Aunque consumía las correspondientes rondas en cada uno de los
establecimientos, el alcohol no le afectaba más de lo que ya lo había hecho en
el salón. Su lucha era que los de la panda no le notaran nada raro, por eso
pedía de beber en cada una de las tabernas y charlaba y reía como uno más, pero
su mente estaba en otro lugar. Sabía que era absurda la inquietud, porque era
poco probable que pudiera verla. Sería demasiado atrevido que ella se asomara y
contemplara con descaro cómo pasaban delante de su puerta. Un nerviosismo
íntimo se apoderó de él cuando emprendieron la marcha en la larga calle que los
llevaría a la taberna de El Cazador.

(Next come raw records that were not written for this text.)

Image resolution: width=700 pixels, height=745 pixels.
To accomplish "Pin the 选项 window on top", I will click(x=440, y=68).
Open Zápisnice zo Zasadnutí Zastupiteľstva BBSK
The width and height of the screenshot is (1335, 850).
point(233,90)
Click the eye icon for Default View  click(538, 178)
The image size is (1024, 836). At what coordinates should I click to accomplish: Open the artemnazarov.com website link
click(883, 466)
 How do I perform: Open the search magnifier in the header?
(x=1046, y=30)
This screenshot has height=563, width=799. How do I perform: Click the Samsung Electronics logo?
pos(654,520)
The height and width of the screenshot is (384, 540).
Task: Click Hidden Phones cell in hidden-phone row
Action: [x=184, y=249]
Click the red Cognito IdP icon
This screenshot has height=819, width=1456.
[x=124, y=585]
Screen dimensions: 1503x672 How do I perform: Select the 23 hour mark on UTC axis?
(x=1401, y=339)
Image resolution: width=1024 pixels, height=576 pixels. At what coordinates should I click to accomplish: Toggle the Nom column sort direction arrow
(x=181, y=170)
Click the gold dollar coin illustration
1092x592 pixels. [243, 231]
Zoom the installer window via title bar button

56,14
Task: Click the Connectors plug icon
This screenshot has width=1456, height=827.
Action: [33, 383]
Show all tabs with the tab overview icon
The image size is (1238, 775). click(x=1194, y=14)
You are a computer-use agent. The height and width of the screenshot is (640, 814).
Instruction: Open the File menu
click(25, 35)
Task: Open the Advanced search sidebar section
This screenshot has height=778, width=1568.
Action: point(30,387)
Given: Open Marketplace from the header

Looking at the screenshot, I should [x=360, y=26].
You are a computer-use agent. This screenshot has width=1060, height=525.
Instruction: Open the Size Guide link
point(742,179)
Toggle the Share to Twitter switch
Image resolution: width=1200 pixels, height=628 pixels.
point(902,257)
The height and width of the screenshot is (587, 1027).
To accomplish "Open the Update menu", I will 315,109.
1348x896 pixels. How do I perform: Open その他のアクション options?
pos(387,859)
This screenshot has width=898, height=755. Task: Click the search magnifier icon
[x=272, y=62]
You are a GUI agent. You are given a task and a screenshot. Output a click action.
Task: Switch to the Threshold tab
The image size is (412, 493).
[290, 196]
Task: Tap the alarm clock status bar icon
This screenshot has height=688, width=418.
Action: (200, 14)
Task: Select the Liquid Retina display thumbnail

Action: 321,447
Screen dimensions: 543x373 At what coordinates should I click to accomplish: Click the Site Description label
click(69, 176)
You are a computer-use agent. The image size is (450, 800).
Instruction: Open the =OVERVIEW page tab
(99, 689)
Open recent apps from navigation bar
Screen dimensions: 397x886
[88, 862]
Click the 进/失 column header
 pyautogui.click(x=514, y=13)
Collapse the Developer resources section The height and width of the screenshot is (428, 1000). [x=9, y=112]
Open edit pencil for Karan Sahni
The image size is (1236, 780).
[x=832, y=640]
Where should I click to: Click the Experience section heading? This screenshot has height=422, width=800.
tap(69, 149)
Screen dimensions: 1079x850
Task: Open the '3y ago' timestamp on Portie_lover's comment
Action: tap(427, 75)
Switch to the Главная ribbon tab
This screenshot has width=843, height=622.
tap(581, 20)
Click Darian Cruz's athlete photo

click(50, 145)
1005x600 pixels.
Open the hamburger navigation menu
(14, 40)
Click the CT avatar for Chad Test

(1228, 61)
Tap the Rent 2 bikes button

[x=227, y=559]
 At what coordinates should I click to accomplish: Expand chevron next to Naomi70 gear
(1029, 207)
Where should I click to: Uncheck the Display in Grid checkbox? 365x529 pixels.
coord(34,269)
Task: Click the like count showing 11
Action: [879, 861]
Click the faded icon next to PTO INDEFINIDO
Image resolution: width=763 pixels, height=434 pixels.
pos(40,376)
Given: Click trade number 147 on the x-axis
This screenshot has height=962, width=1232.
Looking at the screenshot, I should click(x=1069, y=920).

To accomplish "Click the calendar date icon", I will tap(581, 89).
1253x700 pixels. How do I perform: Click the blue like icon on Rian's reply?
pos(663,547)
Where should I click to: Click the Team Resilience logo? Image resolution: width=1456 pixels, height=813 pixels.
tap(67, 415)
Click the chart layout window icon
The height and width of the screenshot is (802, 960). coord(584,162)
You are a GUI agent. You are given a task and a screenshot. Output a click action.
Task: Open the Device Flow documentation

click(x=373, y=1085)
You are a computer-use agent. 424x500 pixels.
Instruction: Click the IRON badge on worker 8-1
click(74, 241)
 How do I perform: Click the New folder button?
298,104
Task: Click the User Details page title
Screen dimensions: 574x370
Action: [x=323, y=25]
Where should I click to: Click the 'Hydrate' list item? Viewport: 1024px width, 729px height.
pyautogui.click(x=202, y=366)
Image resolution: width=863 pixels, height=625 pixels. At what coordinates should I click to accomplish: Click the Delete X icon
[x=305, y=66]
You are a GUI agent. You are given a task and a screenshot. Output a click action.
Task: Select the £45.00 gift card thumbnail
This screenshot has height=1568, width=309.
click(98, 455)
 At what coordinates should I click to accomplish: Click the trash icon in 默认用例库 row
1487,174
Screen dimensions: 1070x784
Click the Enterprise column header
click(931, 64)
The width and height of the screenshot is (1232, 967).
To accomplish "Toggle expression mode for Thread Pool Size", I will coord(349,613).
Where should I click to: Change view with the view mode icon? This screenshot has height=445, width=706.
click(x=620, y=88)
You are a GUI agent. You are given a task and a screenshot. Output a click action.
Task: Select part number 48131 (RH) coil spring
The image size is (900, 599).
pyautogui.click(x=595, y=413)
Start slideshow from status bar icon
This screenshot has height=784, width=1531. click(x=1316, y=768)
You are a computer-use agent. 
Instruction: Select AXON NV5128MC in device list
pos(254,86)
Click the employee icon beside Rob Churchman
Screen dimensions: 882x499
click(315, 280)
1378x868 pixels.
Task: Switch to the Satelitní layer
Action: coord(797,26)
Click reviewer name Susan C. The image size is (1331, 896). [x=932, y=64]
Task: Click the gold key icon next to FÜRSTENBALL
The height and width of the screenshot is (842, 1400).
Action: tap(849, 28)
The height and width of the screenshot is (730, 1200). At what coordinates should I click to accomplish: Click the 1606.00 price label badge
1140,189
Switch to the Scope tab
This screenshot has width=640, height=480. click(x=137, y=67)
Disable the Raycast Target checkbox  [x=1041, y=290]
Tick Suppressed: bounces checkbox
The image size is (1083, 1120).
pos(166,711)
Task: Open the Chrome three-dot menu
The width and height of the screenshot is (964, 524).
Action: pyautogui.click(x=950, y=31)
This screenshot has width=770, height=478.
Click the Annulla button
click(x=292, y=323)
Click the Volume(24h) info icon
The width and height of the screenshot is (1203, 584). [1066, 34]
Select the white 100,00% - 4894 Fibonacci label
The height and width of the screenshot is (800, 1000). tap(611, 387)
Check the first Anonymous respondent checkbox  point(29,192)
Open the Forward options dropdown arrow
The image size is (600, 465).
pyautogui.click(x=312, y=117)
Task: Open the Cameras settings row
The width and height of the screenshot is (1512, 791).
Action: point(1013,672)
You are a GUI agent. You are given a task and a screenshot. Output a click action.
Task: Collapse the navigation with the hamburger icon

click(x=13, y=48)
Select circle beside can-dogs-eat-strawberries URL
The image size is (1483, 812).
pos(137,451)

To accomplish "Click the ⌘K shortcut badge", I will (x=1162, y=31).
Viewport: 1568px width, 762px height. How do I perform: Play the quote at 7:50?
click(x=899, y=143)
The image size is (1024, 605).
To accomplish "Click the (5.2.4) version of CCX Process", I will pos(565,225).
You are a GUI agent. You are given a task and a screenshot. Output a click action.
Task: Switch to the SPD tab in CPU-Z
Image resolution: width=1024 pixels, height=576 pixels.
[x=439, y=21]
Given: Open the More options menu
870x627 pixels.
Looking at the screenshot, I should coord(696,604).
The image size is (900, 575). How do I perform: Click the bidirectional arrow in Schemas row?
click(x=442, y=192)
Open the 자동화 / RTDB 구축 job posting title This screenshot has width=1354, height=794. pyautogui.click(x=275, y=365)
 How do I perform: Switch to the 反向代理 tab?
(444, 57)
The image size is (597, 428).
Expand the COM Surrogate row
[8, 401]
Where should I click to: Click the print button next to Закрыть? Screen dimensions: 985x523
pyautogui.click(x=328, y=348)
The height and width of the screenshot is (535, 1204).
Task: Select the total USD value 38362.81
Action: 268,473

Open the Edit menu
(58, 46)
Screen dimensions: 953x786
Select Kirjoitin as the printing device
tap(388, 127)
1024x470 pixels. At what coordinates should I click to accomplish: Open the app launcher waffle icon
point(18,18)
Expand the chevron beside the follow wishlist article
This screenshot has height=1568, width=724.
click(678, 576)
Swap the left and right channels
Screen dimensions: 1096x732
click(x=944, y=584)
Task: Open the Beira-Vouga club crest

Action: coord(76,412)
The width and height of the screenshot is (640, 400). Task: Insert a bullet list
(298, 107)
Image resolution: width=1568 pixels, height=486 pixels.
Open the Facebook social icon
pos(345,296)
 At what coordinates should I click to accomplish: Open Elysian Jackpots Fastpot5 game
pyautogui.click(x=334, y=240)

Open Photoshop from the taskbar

A medida que se aproximaban a la vivienda
dejó de oír las conversaciones de los compañeros y su atención se centró en las
ventanas y la puerta de Andrea. La hoja superior de esta se encontraba abierta,
pero una cortina impedía la visión del portal. Los cuarterones de las ventanas
estaban entornados y unos visillos obstaculizaban ver lo que había en el
interior. Con seguridad no estaría detrás de ninguno de ellos o de la cortina
de la puerta espiando lo que sucediera en la calle, sino ocupada preparando la
comida, pero él se la imaginaba pendiente de su deambular. Al recorrer la
fachada y no observar ningún temblor en las telas ni detalle que delatara su
presencia en el interior de la casa, se sumió en un creciente desánimo.